The experimental analysis phase of the research thoroughly assesses how well the METP–FDSS system works. Accuracy, precision, recall, user satisfaction, engagement metrics, coverage, adaptability, flexibility, robustness, and personalization accuracy were assessed and verified using benchmark data sets in the METP–FDSS, a fuzzy-based model. Models such as fuzzy cognitive maps (FCM), Mamdani fuzzy inference system (MFIS), and sugeno fuzzy inference system (SFIS) are used to compare the model's performance. With better accuracy rates during 10 months, the MTEP–FDSS model consistently beats other models. More user satisfaction is a result of its precise suggestions and user-friendly design. A trustworthy decision-support system, the model resists changes and unknowns in the tourist industry. Customer retention, engagement, and marketing strategy optimization could be driven by the model's outperformance in coverage, flexibility, conversion rate, and return visitors. The findings generally confirm that the MTEP–FDSS framework is valuable and helpful in improving tourist decision-making and customer experiences.

6 Conclusion

This study highlights the importance of the METP–FDSS framework for improving decision-making and creating customized tourism goods for middle-aged and elderly travelers.
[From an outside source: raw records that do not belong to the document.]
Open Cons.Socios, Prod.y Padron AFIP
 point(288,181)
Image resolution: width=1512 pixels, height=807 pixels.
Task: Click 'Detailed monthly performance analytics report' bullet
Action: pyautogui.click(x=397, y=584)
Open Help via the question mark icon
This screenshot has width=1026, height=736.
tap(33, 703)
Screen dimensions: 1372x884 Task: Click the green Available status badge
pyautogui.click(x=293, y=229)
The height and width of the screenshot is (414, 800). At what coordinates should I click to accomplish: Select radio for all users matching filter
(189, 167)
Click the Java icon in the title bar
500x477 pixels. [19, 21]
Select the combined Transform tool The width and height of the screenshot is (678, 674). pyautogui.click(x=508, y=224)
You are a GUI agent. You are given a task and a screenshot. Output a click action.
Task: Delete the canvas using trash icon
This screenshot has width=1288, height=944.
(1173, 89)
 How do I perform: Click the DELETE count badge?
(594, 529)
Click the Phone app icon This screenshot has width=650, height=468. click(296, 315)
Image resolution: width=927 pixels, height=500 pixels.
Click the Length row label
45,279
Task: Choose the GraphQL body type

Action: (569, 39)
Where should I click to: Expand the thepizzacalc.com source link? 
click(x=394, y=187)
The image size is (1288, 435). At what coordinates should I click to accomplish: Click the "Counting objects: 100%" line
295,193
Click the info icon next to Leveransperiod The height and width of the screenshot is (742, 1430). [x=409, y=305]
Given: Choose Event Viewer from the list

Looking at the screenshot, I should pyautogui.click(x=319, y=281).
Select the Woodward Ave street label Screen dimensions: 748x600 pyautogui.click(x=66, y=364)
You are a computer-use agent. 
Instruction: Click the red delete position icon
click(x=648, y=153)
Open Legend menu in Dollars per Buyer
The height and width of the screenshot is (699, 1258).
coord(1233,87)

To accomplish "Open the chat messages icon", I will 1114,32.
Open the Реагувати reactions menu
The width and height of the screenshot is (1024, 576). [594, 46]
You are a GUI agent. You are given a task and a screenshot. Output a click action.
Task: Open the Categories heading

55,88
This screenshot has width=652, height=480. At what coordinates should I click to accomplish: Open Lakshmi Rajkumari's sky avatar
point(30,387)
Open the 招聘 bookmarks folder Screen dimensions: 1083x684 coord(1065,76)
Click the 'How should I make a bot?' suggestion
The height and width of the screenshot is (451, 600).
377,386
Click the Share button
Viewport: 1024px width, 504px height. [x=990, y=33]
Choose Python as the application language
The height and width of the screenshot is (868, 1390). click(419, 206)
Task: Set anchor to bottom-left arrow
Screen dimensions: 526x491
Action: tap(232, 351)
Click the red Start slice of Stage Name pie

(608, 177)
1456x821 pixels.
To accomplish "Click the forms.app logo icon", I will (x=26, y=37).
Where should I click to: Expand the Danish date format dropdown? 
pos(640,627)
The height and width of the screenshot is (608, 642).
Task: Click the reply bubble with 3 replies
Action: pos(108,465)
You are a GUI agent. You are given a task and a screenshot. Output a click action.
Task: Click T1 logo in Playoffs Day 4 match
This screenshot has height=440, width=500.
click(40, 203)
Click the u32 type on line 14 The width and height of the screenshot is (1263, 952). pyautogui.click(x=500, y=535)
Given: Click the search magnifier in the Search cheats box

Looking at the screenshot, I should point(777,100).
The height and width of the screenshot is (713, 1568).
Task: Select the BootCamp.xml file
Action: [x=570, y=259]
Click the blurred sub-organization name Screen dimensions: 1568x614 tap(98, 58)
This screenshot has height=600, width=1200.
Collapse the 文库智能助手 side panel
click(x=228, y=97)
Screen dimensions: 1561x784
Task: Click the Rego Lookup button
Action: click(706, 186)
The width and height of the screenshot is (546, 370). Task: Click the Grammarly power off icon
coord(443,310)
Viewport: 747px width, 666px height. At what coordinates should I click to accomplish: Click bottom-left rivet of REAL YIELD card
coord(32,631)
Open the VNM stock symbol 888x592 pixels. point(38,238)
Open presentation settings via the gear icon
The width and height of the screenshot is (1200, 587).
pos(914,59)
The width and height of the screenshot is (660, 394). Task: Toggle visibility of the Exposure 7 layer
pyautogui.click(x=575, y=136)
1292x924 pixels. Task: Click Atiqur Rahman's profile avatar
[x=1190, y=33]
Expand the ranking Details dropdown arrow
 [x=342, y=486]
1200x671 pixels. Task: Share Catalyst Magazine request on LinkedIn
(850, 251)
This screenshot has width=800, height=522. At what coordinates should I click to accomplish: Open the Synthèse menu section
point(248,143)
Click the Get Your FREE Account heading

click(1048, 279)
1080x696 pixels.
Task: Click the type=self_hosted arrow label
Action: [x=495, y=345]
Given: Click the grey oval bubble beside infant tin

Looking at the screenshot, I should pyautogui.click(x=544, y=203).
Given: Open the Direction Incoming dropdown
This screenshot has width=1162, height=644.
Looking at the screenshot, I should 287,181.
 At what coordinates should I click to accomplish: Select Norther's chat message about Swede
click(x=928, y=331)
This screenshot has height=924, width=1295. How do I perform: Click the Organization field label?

The main results show that compared to other fuzzy-based models, the METP–FDSS always does better in terms of coverage, accuracy, user happiness, robustness, conversion rate, and rate of return visitors. These results demonstrate that the framework effectively produces reliable travel suggestions, encourages repeat visits, improves advertising campaigns, and meets various travel requirements. This research aims to apply the METP–FDSS framework to enhance customer engagement and satisfaction while designing tourism products for middle-aged and senior travellers. It proves that data-driven decision-support tools can handle complicated problems in the industry. Contributing to tourist product creation and proving the worth of data-driven decision support systems, the framework aids stakeholders in making educated decisions, optimizing resource allocation, and improving operational efficiency. Thus the METP–FDSS system ensures 92% coverage rate and 96% of robustness value compared to the other methods.

6.1 Limitations and Future Directions

The reliability and generalizability of the research may have been affected by limitations that must be acknowledged. The use of specific data sets and the possibility of bias in data collecting are two examples. Research in the future might investigate ways to improve decision support systems in the tourist industry by combining real-time data with predictive analytics, advanced machine learning methods. Ultimately, this study paves the way for advancement in decision support systems and tourist product creation. Tailoring tourism research and industry practices to the evolving needs and preferences of middle-aged and elderly travelers can drive long-term sustainability within the sector.